If you're doing, say, a high-adventure story involving a team, the core could be about group politics. A superhero tale could have a core involving psychological trauma in children. A romantic comedy could be really about insights on youth. Whatever the core of your story is, it should come from you and it should concern you. Because any great story tackles that human element that people can relate to.
2. Make every character a star.
Your main characters are the stars, yes, but it doesn't mean everyone else has to be cardboard. Giving your support, even peripheral, characters a nuanced presentation can enrich a reader's experience. It can be a speech pattern or a distinct look, just enough to give these characters a piece of the spotlight without necessarily hogging it away from your main characters.
Give them "business," a relatively insignificant activity that's good enough for one panel. For example, while your main characters are in their HQ talking about how to deal with a villain, show a janitor on the floor in the background working feverishly on a stain. He doesn't have to say anything, and he can only appear in one or two panels before walking away with a headache. But it's enough to show your reader that there's a "real world" that exists outside of your main characters.
3. Make your villain a mirror.
The best villains are those that totally go against what your protagonist stands for, so make sure that your villain hits a nerve. It is thesis and anti-thesis, with the hero trying to disprove the villain's convictions, and vice-versa, even if it's as fundamental as the right to live. Doing so increases the urgency for your protagonist and, in turn, increases the tension generated within the reader.
Villains need not be personified, by the way. Villains can exist in the mind of your protagonist as insecurities and past issues. Villains can be certain laws within a community. Villains can even be natural phenomena, or even a best buddy. It's not so much who or what the villain is, but the level of threat it presents to the life of your protagonist.
4. Entwine your A and B story.
The A story is your main plot. The B story is a subplot. More complex stories even have C stories. A typical action-adventure has the love angle. A typical romantic comedy segues into scenes with family and friends. A typical police thriller has a subplot about family.
Subplots are thrown in to 1) show the reader that a protagonist has other concerns outside of the main plot; 2) allow breathing space for the reader; 3) present how difficult the protagonist's situation really is by raising the stakes of the A story.

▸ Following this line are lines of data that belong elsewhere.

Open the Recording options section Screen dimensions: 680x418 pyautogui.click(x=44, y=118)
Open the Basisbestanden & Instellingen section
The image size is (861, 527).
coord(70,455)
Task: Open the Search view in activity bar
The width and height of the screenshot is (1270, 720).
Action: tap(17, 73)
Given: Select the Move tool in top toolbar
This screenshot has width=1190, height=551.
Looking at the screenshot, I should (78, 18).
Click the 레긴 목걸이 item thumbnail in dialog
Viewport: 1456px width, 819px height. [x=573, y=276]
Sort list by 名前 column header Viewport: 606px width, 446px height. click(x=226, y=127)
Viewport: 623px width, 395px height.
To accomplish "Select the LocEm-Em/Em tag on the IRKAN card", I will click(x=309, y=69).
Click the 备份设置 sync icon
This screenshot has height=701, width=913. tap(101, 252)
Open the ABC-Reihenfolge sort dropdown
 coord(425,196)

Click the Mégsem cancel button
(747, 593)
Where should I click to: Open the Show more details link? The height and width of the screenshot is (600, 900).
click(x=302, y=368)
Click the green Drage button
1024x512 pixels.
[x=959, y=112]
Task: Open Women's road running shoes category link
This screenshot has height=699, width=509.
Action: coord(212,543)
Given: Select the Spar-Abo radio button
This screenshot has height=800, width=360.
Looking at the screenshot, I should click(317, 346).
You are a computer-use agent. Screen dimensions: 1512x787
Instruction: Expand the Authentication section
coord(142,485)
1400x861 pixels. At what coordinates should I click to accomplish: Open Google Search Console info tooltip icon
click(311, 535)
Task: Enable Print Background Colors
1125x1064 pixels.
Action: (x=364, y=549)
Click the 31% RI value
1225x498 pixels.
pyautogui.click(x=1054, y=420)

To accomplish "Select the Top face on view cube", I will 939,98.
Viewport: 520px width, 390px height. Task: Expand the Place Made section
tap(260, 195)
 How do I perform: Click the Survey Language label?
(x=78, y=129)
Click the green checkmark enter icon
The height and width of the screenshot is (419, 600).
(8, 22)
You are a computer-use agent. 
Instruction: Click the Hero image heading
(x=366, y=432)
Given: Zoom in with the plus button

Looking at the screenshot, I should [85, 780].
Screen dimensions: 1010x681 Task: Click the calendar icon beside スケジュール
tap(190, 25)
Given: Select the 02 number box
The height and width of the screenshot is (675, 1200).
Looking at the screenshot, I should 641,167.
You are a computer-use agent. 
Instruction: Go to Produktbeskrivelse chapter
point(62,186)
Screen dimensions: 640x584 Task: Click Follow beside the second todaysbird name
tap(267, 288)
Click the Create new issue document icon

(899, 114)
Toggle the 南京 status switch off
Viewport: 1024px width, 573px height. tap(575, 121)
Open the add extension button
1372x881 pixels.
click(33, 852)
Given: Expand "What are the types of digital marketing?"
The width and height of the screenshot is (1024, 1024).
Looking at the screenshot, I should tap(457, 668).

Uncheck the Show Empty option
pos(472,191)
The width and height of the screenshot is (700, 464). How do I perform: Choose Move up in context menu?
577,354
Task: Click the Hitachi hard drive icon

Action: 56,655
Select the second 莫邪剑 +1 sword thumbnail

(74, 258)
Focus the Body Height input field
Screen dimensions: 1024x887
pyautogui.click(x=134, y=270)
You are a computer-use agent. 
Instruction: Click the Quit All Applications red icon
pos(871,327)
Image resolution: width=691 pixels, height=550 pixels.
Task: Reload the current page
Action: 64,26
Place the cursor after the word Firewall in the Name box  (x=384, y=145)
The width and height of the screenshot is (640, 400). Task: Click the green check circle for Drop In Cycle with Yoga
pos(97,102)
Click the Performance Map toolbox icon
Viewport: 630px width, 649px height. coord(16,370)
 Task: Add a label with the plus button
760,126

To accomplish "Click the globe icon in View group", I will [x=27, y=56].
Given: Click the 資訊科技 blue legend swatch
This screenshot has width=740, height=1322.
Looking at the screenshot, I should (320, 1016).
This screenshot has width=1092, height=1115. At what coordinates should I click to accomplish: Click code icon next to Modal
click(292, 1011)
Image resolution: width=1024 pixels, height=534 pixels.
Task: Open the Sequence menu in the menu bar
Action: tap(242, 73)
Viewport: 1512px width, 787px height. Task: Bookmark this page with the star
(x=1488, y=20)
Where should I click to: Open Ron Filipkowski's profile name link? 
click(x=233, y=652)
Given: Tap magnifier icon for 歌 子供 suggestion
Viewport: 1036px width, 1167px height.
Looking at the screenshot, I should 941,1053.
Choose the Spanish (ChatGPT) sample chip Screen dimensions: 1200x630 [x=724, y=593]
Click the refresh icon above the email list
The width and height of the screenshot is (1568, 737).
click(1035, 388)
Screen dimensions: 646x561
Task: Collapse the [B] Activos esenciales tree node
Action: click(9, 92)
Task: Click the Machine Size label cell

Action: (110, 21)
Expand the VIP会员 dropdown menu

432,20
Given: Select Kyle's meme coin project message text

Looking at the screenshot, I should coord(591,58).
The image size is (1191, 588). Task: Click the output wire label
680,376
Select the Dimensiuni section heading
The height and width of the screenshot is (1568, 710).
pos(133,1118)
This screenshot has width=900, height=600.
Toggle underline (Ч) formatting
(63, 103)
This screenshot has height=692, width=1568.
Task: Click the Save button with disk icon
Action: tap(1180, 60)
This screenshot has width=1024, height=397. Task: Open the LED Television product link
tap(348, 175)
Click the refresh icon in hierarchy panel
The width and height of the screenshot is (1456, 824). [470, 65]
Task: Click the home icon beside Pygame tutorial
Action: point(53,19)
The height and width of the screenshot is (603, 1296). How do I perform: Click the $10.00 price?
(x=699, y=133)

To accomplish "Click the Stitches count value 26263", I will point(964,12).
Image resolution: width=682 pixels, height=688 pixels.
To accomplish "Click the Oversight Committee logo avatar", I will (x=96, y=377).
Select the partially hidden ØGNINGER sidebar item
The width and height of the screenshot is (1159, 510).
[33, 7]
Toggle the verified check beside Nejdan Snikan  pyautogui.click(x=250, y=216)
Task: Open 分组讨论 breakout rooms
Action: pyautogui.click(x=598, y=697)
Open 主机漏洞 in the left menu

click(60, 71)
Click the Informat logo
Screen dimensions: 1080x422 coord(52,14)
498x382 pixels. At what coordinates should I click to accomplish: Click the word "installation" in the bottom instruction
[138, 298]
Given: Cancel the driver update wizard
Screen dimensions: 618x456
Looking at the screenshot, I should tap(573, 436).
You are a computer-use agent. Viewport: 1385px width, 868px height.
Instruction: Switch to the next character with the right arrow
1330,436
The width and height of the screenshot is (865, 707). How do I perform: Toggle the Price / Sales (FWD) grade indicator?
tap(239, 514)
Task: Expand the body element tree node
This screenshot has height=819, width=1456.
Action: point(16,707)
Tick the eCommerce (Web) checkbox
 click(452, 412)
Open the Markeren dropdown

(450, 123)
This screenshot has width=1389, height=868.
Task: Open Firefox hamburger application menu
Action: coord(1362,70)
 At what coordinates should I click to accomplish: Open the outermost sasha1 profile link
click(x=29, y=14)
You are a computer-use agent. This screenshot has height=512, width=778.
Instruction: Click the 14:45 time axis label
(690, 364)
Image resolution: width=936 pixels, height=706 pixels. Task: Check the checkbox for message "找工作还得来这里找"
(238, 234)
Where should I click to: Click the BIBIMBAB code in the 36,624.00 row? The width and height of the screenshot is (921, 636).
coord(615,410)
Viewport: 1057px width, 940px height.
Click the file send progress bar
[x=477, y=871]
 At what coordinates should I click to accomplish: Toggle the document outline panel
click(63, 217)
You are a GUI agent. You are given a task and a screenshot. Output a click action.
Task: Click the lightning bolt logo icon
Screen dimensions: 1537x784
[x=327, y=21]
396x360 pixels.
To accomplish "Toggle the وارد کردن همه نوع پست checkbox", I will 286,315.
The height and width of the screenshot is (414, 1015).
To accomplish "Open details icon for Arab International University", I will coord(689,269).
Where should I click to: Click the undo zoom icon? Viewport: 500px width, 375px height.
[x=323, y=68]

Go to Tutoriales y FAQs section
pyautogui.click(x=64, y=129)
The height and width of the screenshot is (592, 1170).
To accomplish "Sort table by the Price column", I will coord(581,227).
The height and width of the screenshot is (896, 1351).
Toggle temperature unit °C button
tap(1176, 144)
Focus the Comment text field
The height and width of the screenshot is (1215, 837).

Taking off from the third item, B stories are stake-builders, and it is their most important role. It's not enough to show the reader the hero's other life, or to give the reader an occasional distraction. They would be deemed useless to the plot, and would be better off not being there in the first place. The events of the B story should eventually figure into the A story in an alarming way as you reach the climax, showing the reader that the protagonist's path to success is more complicated that originally thought.
5. Create the emotional plot.
A story plot is a series of physical events, and let's call this the physical plot. But there is another level of plot that adds greater depth to your story. The emotional plot is the journey your protagonist internally takes, which leads up to some kind of transformation at the end of your story. This is fundamentally "character development," wherein your hero begins with a specific state of mind and heart, goes through the twists and turns of your story, then ends up changed or at least, with greater insight and experience.
When you're planning the events or scenes of your characters' actions, plan as well the progression of your character's emotions. Tie that into your A and B story and you'll end up something potentially richer and more compelling.